If you think this is cynical, then ask around. I know that it happens, both from being a student and from being an advisor. I won't admit, of course, to that behavior when I was another committee member.
However, as Bryan Krause says, things differ. You may get an eager committee member who has examined your work in detail. If they disagree with it or have a certain sort of personality, you might get uncomfortable questions. You need to give reasonable answers, of course, but you can, I hope also depend on your advisor to serve as your shield from overly critical things. You won't be required to give a perfect answer to every question, but need to demonstrate mastery of the ideas in the thesis and the surrounding micro-field.
But, in particular, you can't be expected to give snap answers to questions that require study and reflection to properly answer. If someone has seen a paper that you don't know about and it seems to say something different from what you have written, then it may take a lot of analysis to see (a) whether there really is a difference and (b) why the different results arose.
My committee was something like the following. My advisor knew everything that I did and he supported the work. Another faculty member was in the same research group and understood it well, but had few questions. But he had the background to follow it without a lot of detail. Another one, I think, just deferred to my advisor.
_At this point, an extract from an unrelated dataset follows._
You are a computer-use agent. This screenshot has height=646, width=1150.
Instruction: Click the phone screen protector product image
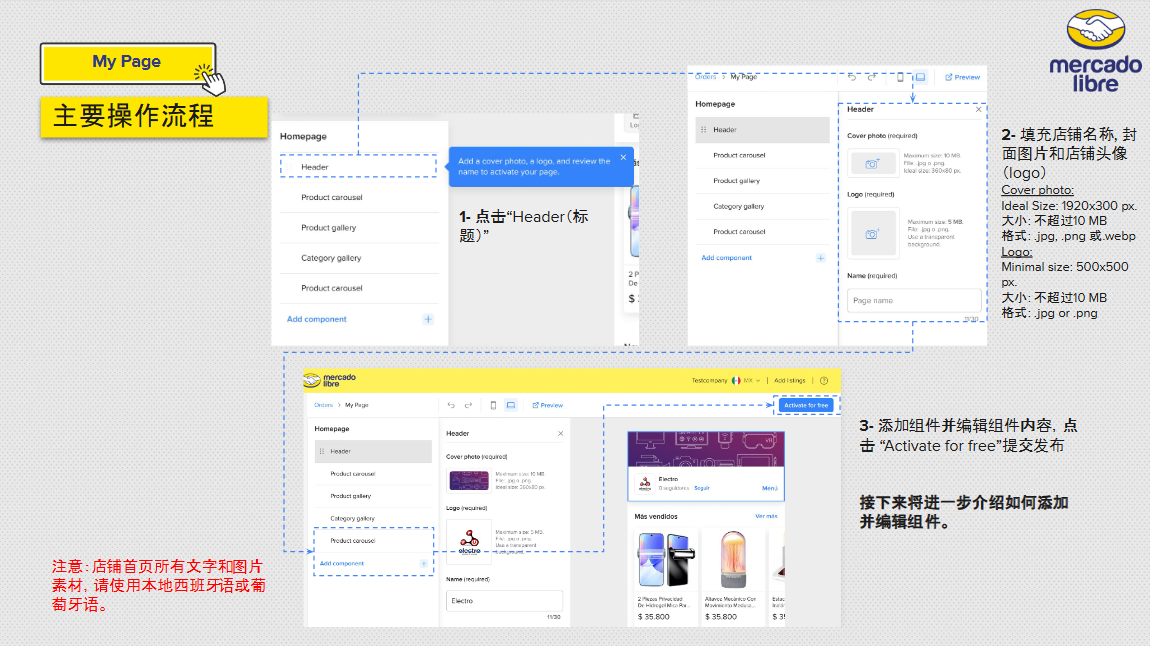pyautogui.click(x=664, y=559)
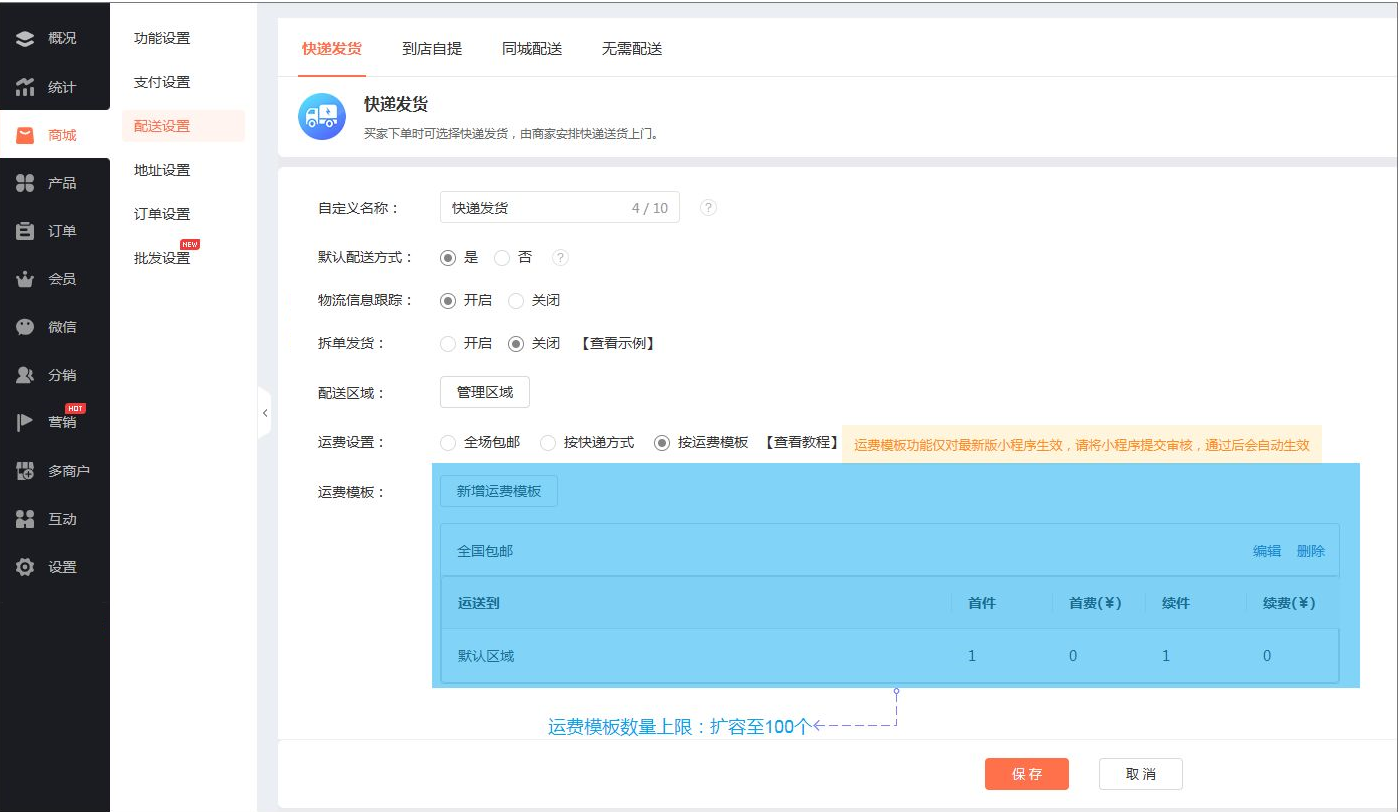Click the 概况 overview icon in sidebar

pyautogui.click(x=25, y=39)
Another who didn't ask questions in the "defense" came to me afterwards and admitted that he couldn't understand it very well (his sub field was different) but he found a few typos and gave me a list.
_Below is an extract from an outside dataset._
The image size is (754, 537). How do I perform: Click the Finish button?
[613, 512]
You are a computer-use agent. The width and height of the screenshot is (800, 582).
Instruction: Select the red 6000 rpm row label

On the other hand, I heard of a case at the time, possibly apocryphal, in which a candidate in chemistry was denied a degree because the talk mentioned ph throughout. In that place, an external (out of field) examiner was required and that person asked for a lay-person's explanation of ph. The candidate froze up and couldn't answer, though it is a subject studied in first year chemistry. But, the fact that such a story was remembered (or made up) points out how rare such things really are.